4.4. 454 Sequencing of KS and AT Amplicons

KS and AT amplicon mixtures were obtained by PCR amplification of metagenomic DNA from P. halichondrioides using two primers pairs, respectively designed on the signature regions of type I PKSs: KSDPQQF (5'-MGN GAR GCN NWN SMN ATG GAY CCN CAR CAN MG-3') and KSHGTGR (5'-GGR TCN CCN ARN SWN GTN CCN GTN CCR TG-3') for the KS domains, AT1F (5'-TTY CCN GGN CAR GGN NSS CAG TGG-3', binding to the motif FPGQGsQW) and AT3R2 (5'-GC IGC IGC NAT CTC NCC C-3', binding to the motif QGEIAAA) for the AT domains. To obtain PCR products, 0.5 µL of sheared (by pipetting 100 times up and down) metagenomic DNA was used in a 50 µL reaction (27 µL H2O, 2 µL MgCl2 (25 mM), 3 µL DMSO, 1.5 µL dNTP (10 mM), 5 µL primers (10 mM), 5 µL Taq buffer advanced (Eppendorf, Hamburg, Germany), 1 µL RBC Taq DNA polymerase (5 U/µL, RBC Bioscience, New Taipei City, Taiwan). Three different PCR experiments with different annealing temperatures were run in parallel to make the mixture of KS amplicons as diverse as possible, and the amplicons were combined before sequencing. In case of KS primers, the PCR protocol included: initial step (45 s at 95 °C); 30 amplification cycles (denaturation: 1 min at 94 °C, annealing: 1 min at 54 °C/56 °C/58 °C, elongation: 45 s at 72 °C); final elongation (7 min at 72 °C). The AT amplicons were obtained using the same procedure and the same cycler program, except for annealing temperatures which were 58 °C, 60 °C, and 62 °C.

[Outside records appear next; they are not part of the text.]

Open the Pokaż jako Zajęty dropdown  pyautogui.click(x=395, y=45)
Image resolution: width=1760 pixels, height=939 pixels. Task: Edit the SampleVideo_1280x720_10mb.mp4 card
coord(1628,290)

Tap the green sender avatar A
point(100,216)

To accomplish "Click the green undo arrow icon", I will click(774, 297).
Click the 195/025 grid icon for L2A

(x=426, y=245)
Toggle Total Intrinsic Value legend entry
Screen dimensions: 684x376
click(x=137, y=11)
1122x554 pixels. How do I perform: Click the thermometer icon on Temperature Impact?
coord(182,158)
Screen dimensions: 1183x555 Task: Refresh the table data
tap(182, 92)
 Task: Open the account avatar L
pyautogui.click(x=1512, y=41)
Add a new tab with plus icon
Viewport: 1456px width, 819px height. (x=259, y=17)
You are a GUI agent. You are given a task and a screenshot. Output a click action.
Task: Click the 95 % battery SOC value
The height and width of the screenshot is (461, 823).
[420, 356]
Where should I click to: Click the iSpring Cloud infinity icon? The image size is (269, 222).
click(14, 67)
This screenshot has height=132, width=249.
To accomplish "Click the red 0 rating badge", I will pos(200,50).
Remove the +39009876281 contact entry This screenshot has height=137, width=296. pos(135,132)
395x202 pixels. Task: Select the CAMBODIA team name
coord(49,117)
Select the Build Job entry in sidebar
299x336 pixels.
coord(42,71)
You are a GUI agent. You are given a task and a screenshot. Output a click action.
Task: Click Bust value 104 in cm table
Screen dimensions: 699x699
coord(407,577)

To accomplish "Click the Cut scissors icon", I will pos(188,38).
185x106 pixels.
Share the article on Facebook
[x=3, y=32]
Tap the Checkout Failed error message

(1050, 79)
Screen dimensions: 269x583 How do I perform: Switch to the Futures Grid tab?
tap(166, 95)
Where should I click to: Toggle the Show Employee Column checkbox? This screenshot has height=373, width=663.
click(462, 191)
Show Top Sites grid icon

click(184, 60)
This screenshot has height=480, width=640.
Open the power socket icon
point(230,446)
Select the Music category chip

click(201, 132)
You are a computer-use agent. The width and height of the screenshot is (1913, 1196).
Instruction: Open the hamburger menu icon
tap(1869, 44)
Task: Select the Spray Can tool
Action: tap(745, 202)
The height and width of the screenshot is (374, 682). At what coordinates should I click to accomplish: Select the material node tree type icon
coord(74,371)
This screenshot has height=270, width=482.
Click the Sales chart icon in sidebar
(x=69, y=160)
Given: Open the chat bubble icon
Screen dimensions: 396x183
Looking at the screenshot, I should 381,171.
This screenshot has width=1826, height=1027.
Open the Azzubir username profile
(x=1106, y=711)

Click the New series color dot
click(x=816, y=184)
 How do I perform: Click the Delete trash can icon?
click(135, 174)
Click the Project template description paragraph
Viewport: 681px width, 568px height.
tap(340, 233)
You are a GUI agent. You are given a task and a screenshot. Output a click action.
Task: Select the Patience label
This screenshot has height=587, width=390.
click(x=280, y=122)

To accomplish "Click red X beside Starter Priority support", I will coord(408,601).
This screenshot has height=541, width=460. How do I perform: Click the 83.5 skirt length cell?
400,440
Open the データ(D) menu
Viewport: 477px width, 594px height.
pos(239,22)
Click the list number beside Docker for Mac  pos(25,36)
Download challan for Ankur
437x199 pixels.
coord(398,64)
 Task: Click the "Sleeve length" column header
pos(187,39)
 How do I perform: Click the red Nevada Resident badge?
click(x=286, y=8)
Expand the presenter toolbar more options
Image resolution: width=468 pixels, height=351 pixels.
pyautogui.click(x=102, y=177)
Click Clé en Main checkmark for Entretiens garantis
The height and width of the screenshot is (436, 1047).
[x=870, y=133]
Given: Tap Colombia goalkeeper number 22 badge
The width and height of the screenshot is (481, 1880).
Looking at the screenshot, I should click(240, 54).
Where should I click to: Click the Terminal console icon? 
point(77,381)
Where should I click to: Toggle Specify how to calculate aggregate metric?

KS and AT PCR products were separated by gel electrophoresis, and gel extracted and purified using the QIAquick Gel Extraction Kit (Qiagen, Venlo, Netherlands). The concentrations of KS and AT amplicon libraries were adjusted to 20 ng/µL and 50 µL of both mixtures were sent to GATC Biotech AG European Genome and Diagnostics Centre (Konstanz, Germany) to be subjected to 454 pyrosequencing. Sequencing was done on a 70 × 75 FLX picotiter plate of a Roche GS FLX sequencer.

4.5. Bioinformatics

16S rRNA sequences were analysed using the RDP Seq Match tool [31] and BLASTn [32]. KS and AT sequences were analyzed using BLASTp and BLASTx. KS sequences were also analyzed using the NAPDOS database [28]. Alignments were performed with BioEdit [40]. Phylogenetic analyses were performed using ClustalX [41] or the MEGA 5.05 software package [42].

All the unique 16S rRNA partial sequences and representative KS and AT sequences from metagenomic analysis were deposited into GenBank under the accession numbers from KM389536 to KM389619.